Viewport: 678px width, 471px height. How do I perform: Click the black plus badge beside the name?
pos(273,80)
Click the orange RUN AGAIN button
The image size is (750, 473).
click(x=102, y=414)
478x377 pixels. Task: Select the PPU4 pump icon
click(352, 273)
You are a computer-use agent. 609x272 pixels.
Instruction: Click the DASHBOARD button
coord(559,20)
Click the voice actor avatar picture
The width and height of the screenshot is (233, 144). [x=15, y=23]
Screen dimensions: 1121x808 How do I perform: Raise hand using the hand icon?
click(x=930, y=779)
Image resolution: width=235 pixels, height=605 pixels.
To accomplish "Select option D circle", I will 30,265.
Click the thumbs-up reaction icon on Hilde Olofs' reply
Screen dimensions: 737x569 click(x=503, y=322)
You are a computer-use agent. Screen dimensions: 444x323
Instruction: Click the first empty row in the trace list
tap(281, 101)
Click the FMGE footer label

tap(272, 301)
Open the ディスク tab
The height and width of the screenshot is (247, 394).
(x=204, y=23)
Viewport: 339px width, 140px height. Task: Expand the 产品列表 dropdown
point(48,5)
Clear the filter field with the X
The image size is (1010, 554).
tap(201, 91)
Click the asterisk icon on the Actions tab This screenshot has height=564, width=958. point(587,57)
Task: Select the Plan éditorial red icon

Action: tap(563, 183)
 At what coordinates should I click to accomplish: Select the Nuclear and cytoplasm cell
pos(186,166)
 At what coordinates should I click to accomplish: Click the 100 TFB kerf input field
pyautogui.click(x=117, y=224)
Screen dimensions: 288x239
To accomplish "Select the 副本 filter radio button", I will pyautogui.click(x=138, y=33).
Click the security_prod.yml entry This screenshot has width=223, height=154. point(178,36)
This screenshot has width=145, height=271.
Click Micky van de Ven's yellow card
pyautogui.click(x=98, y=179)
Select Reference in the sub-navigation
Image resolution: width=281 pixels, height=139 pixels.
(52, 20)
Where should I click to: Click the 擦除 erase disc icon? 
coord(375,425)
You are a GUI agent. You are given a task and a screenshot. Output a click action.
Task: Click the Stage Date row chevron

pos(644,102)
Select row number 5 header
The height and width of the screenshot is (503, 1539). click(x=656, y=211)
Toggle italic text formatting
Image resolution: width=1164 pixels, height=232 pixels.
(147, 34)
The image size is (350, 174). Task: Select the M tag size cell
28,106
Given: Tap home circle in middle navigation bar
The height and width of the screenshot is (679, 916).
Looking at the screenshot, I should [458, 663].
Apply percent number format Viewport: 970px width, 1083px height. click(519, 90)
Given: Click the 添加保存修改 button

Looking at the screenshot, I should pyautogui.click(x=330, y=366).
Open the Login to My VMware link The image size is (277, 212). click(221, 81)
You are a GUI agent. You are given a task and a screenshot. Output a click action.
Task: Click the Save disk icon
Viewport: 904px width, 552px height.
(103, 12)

Exercise prompt
Exact duplication of all the data above is expected.

Response to this task
Viewport: 678px width, 471px height. How do I perform: Click the black plus badge beside the name?
pos(273,80)
Click the orange RUN AGAIN button
The image size is (750, 473).
click(x=102, y=414)
478x377 pixels. Task: Select the PPU4 pump icon
click(352, 273)
You are a computer-use agent. 609x272 pixels.
Instruction: Click the DASHBOARD button
coord(559,20)
Click the voice actor avatar picture
The width and height of the screenshot is (233, 144). [x=15, y=23]
Screen dimensions: 1121x808 How do I perform: Raise hand using the hand icon?
click(x=930, y=779)
Image resolution: width=235 pixels, height=605 pixels.
To accomplish "Select option D circle", I will 30,265.
Click the thumbs-up reaction icon on Hilde Olofs' reply
Screen dimensions: 737x569 click(x=503, y=322)
You are a computer-use agent. Screen dimensions: 444x323
Instruction: Click the first empty row in the trace list
tap(281, 101)
Click the FMGE footer label

tap(272, 301)
Open the ディスク tab
The height and width of the screenshot is (247, 394).
(x=204, y=23)
Viewport: 339px width, 140px height. Task: Expand the 产品列表 dropdown
point(48,5)
Clear the filter field with the X
The image size is (1010, 554).
tap(201, 91)
Click the asterisk icon on the Actions tab This screenshot has height=564, width=958. point(587,57)
Task: Select the Plan éditorial red icon

Action: tap(563, 183)
 At what coordinates should I click to accomplish: Select the Nuclear and cytoplasm cell
pos(186,166)
 At what coordinates should I click to accomplish: Click the 100 TFB kerf input field
pyautogui.click(x=117, y=224)
Screen dimensions: 288x239
To accomplish "Select the 副本 filter radio button", I will pyautogui.click(x=138, y=33).
Click the security_prod.yml entry This screenshot has width=223, height=154. point(178,36)
This screenshot has width=145, height=271.
Click Micky van de Ven's yellow card
pyautogui.click(x=98, y=179)
Select Reference in the sub-navigation
Image resolution: width=281 pixels, height=139 pixels.
(52, 20)
Where should I click to: Click the 擦除 erase disc icon? 
coord(375,425)
You are a GUI agent. You are given a task and a screenshot. Output a click action.
Task: Click the Stage Date row chevron

pos(644,102)
Select row number 5 header
The height and width of the screenshot is (503, 1539). click(x=656, y=211)
Toggle italic text formatting
Image resolution: width=1164 pixels, height=232 pixels.
(147, 34)
The image size is (350, 174). Task: Select the M tag size cell
28,106
Given: Tap home circle in middle navigation bar
The height and width of the screenshot is (679, 916).
Looking at the screenshot, I should [458, 663].
Apply percent number format Viewport: 970px width, 1083px height. click(519, 90)
Given: Click the 添加保存修改 button

Looking at the screenshot, I should pyautogui.click(x=330, y=366).
Open the Login to My VMware link The image size is (277, 212). click(221, 81)
You are a GUI agent. You are given a task and a screenshot. Output a click action.
Task: Click the Save disk icon
Viewport: 904px width, 552px height.
(103, 12)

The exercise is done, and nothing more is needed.